— Requirement —
Reproduce the following rows verbatim, omitting the pictures.

— Data provided —
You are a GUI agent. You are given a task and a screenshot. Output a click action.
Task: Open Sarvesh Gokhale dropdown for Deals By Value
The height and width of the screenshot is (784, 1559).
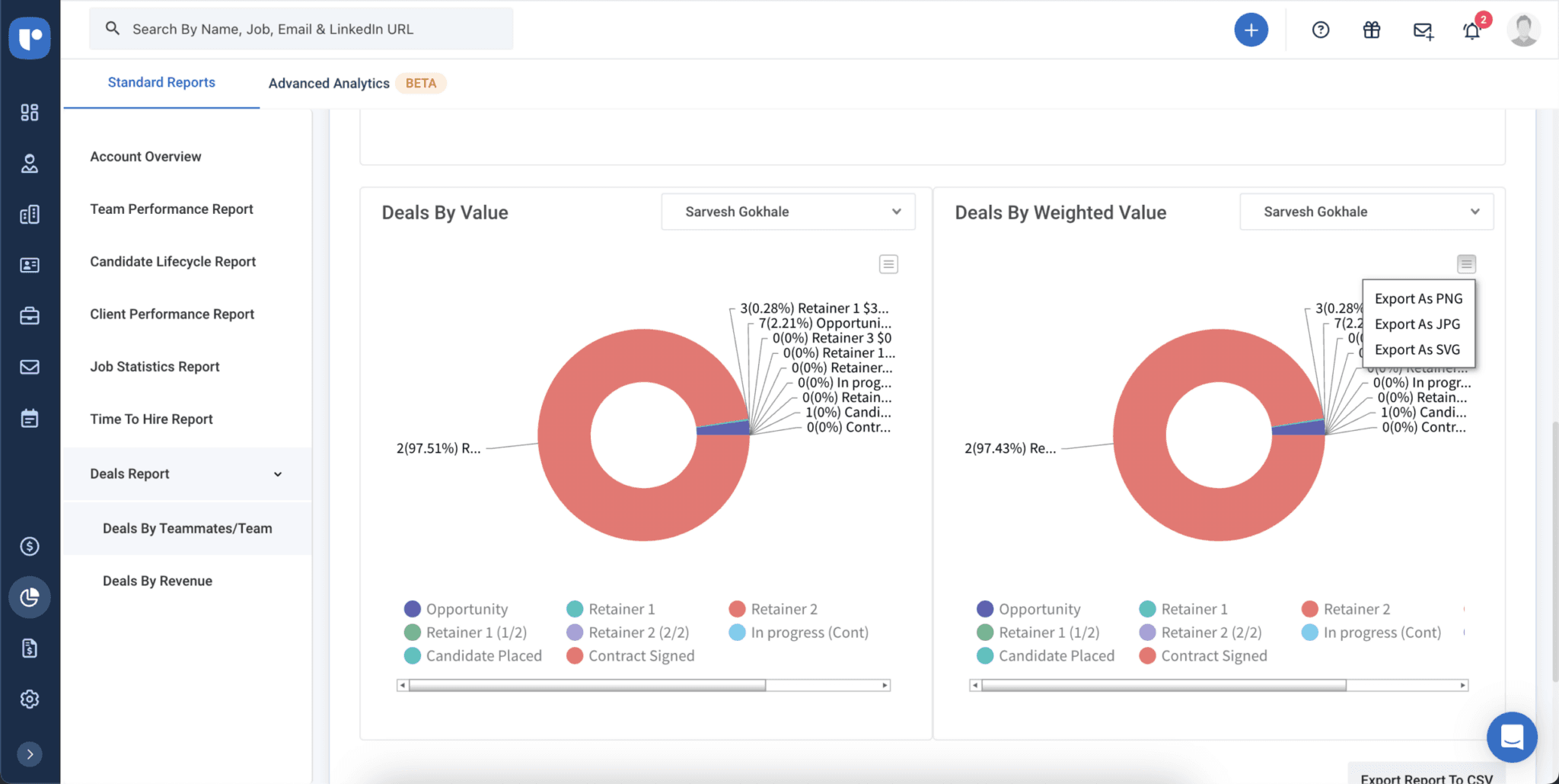click(788, 212)
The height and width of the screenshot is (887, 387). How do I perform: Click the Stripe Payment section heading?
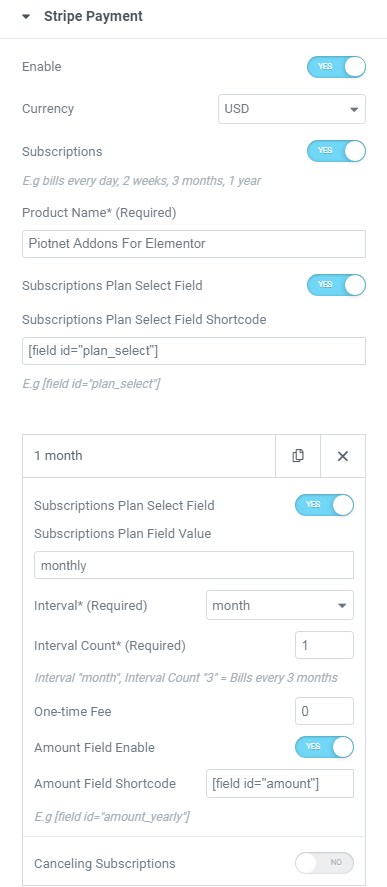click(x=93, y=16)
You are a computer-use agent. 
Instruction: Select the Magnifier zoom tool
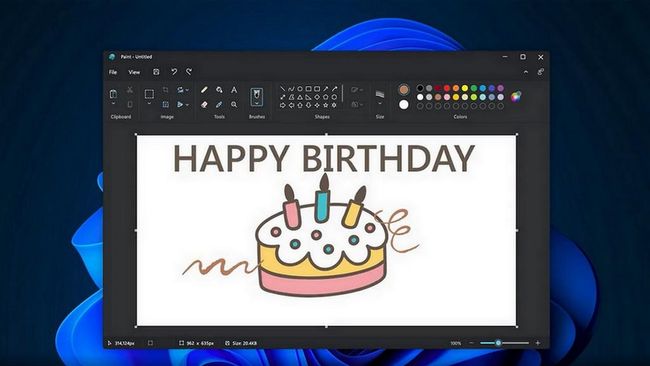pos(234,104)
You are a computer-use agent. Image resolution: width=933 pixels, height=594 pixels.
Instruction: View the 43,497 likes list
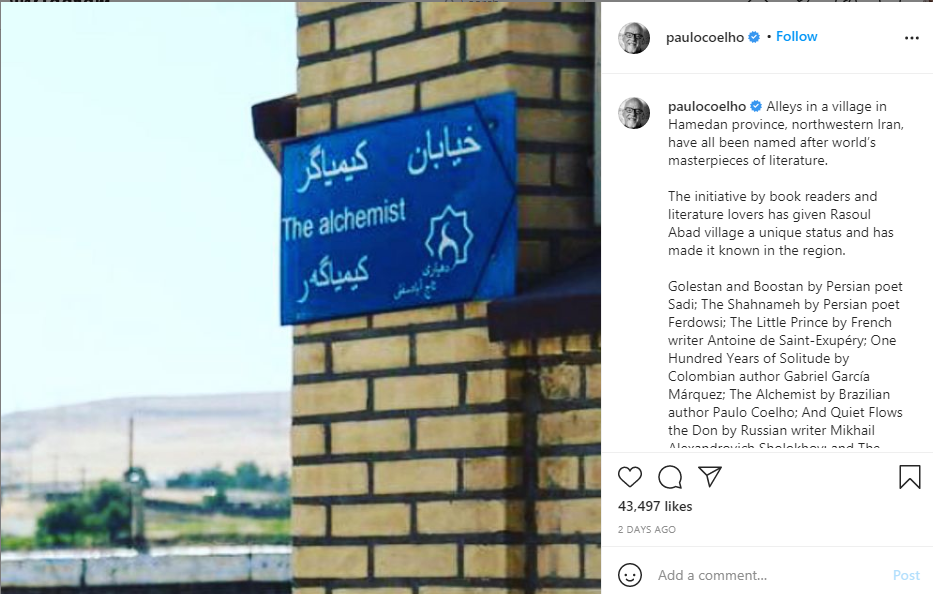(655, 507)
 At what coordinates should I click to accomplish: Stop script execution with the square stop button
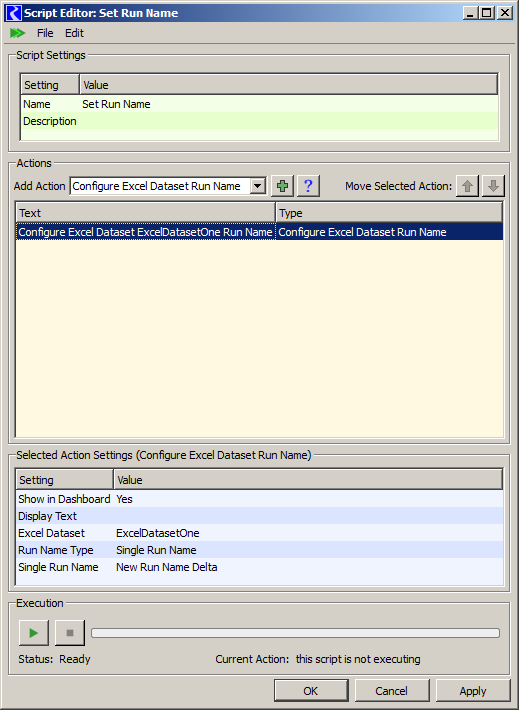pos(70,633)
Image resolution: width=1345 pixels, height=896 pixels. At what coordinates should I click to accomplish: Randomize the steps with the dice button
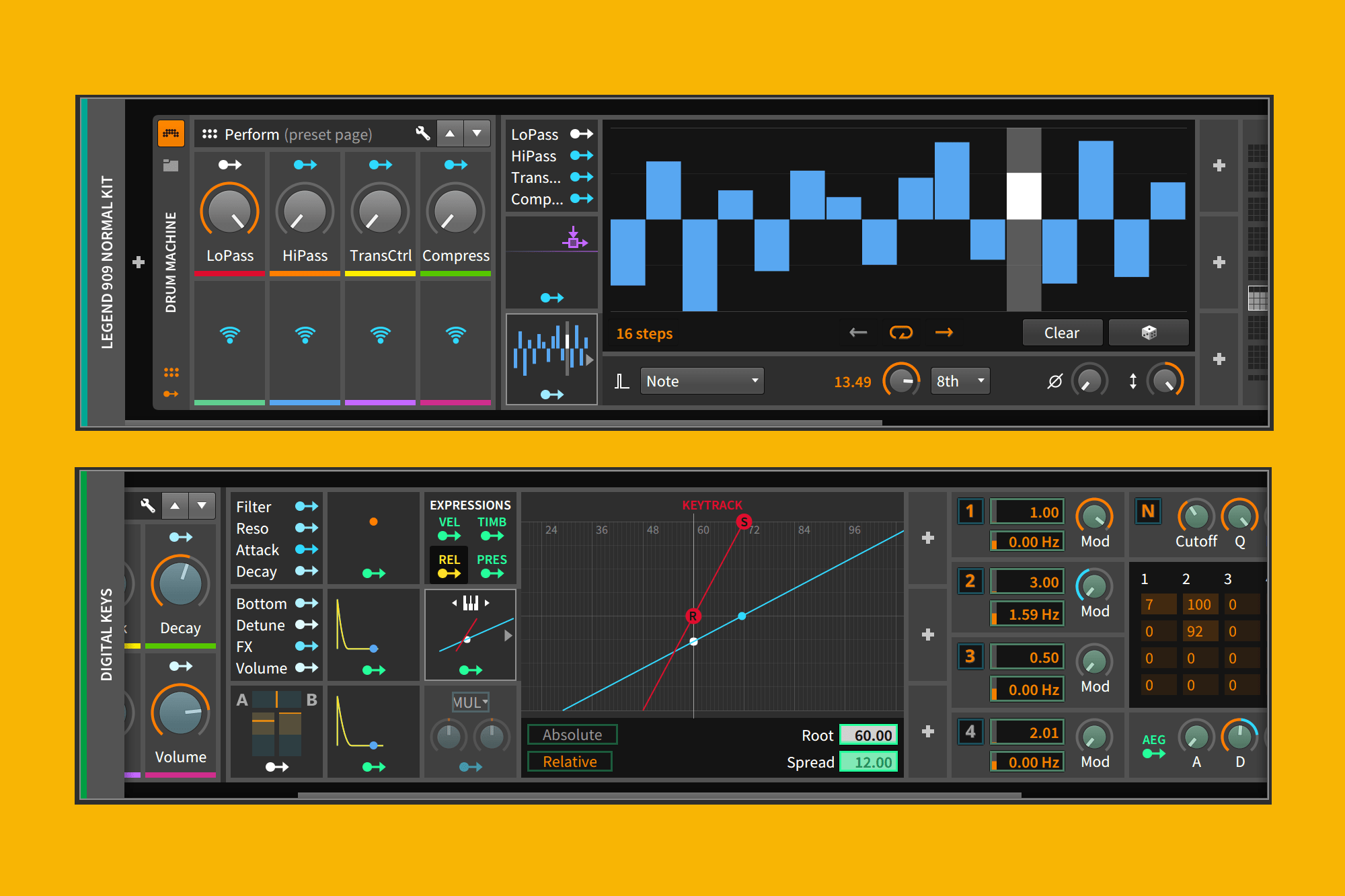pyautogui.click(x=1148, y=332)
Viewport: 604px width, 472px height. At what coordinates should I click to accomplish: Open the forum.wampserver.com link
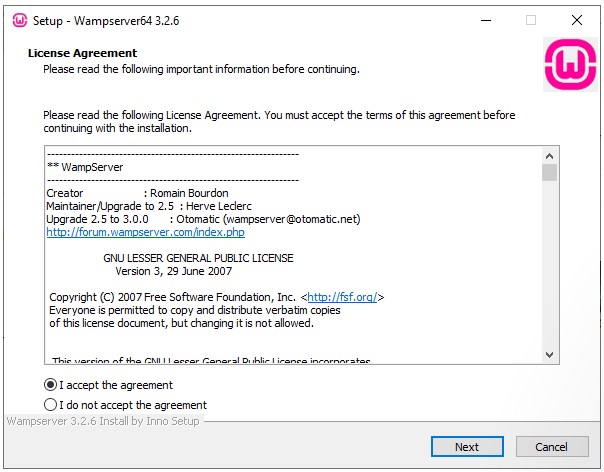click(x=145, y=232)
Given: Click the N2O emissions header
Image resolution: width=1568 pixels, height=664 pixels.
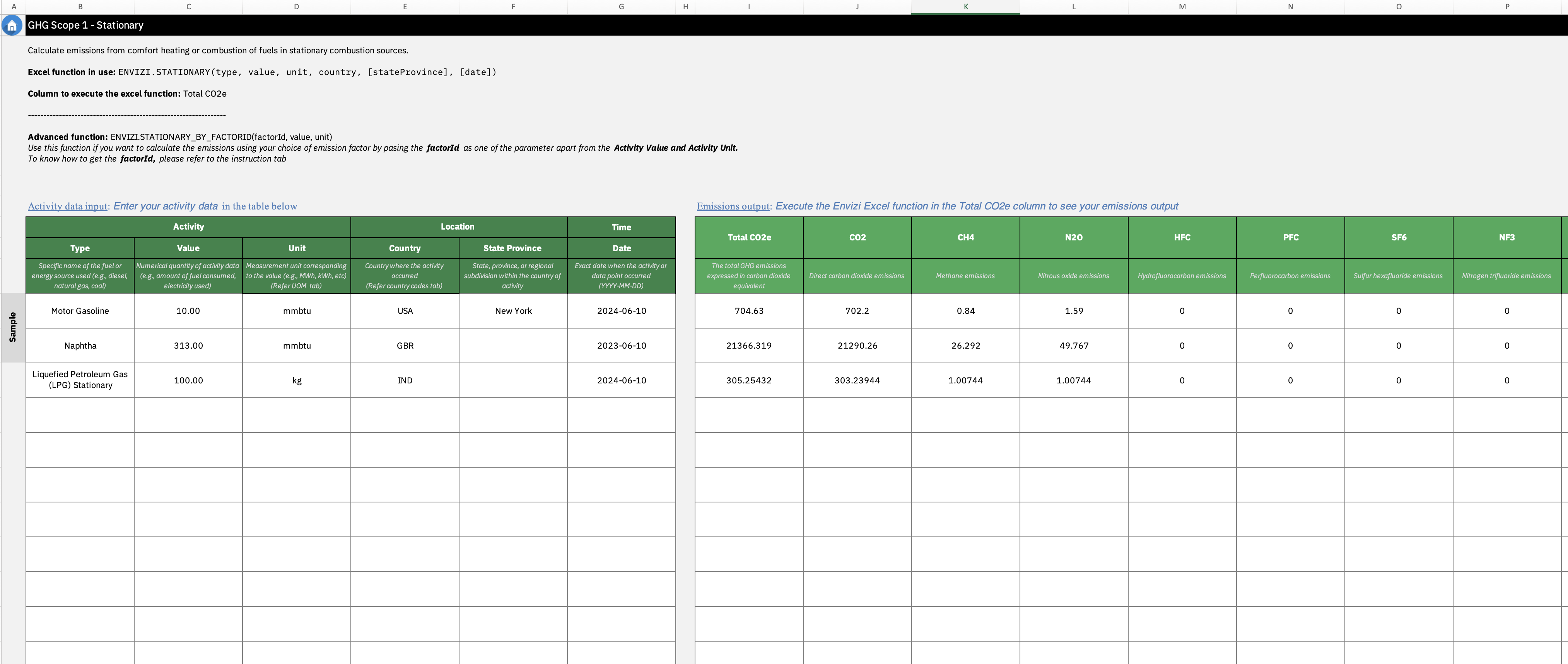Looking at the screenshot, I should click(1074, 238).
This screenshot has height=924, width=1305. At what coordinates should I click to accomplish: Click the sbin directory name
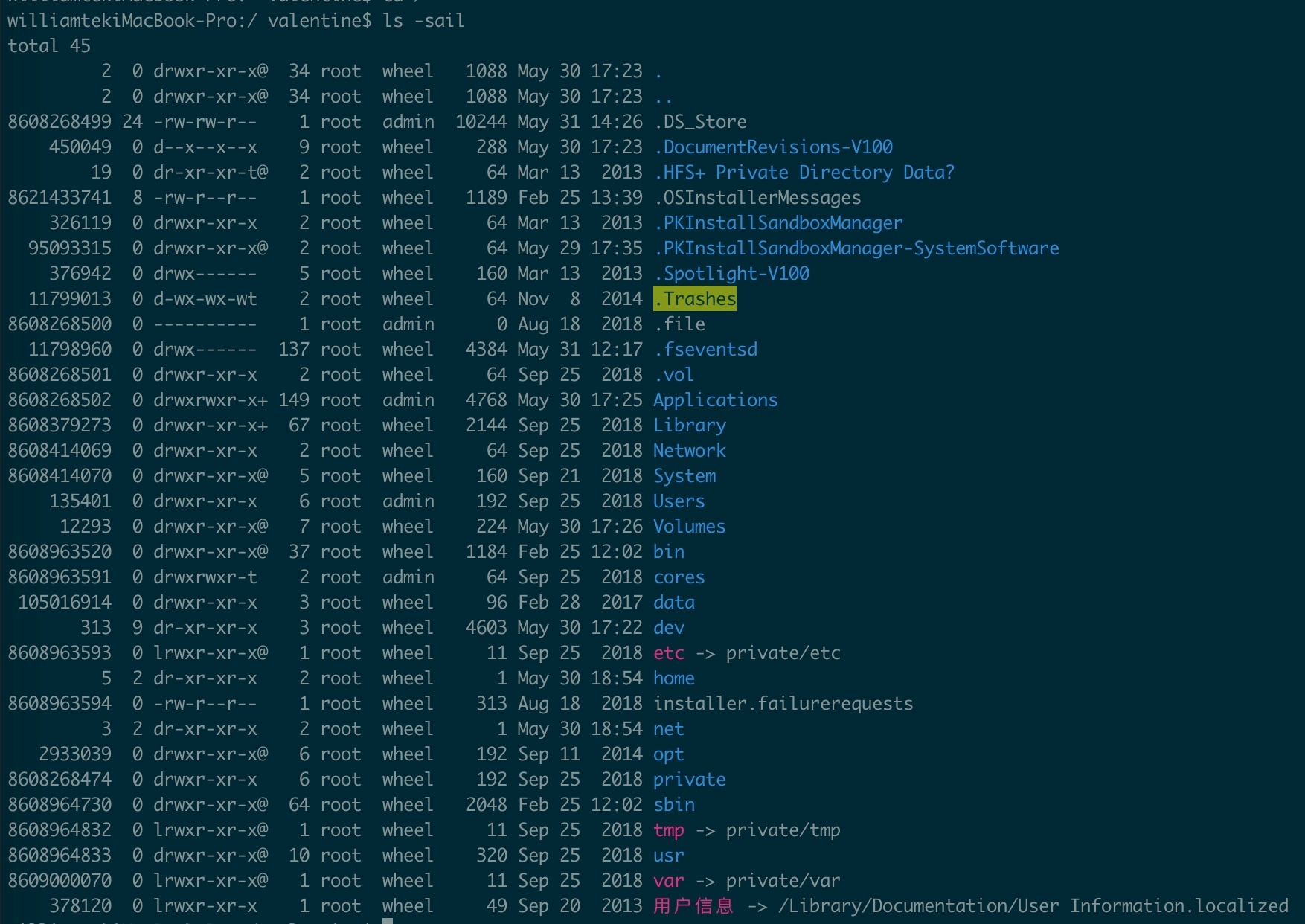pyautogui.click(x=673, y=805)
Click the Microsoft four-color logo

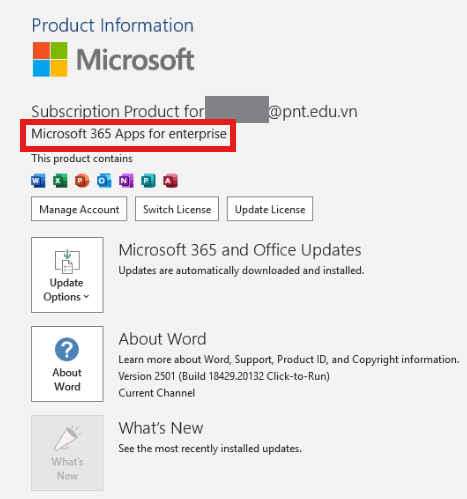50,59
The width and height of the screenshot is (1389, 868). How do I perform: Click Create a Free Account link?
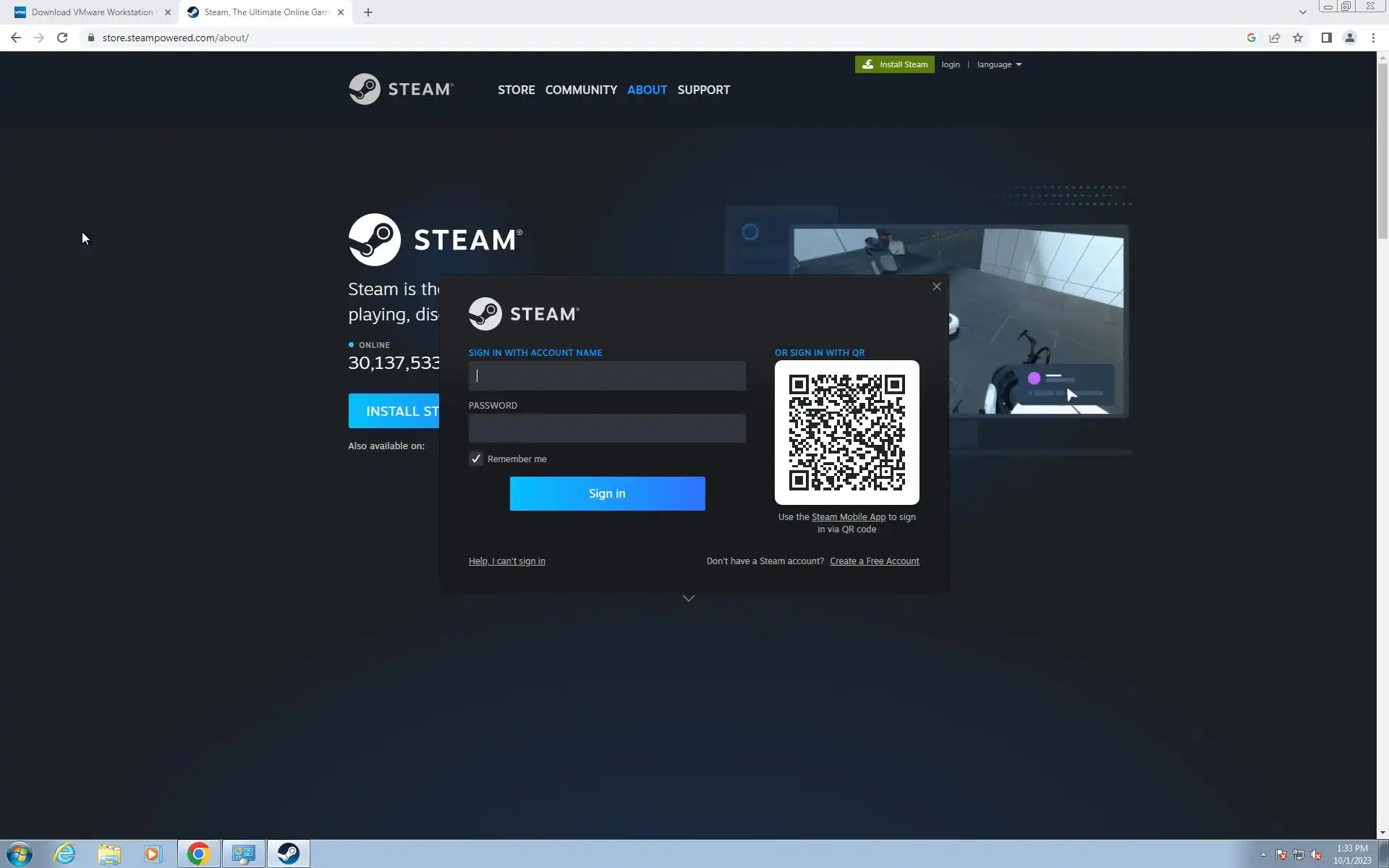[x=874, y=561]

— Reply to the exercise —
You are a GUI agent. You are given a task and a screenshot. Output a click action.
Task: Open Sarvesh Gokhale dropdown for Deals By Value
The height and width of the screenshot is (784, 1559).
click(788, 212)
The height and width of the screenshot is (887, 387). How do I perform: Click the Stripe Payment section heading?
click(x=93, y=16)
You are a computer-use agent. 
Instruction: Select the Magnifier zoom tool
pos(234,104)
You are a computer-use agent. Image resolution: width=933 pixels, height=594 pixels.
Instruction: View the 43,497 likes list
(655, 507)
 At what coordinates should I click to accomplish: Stop script execution with the square stop button
pos(70,633)
Image resolution: width=1345 pixels, height=896 pixels. At what coordinates should I click to accomplish: Randomize the steps with the dice button
pyautogui.click(x=1148, y=332)
Viewport: 604px width, 472px height. At what coordinates should I click to accomplish: Open the forum.wampserver.com link
click(x=145, y=232)
Given: Click the N2O emissions header
Image resolution: width=1568 pixels, height=664 pixels.
Looking at the screenshot, I should click(1074, 238).
This screenshot has height=924, width=1305. At what coordinates should I click to accomplish: Click the sbin directory name
pyautogui.click(x=673, y=805)
Click the Microsoft four-color logo

50,59
The width and height of the screenshot is (1389, 868). How do I perform: Click Create a Free Account link?
[x=874, y=561]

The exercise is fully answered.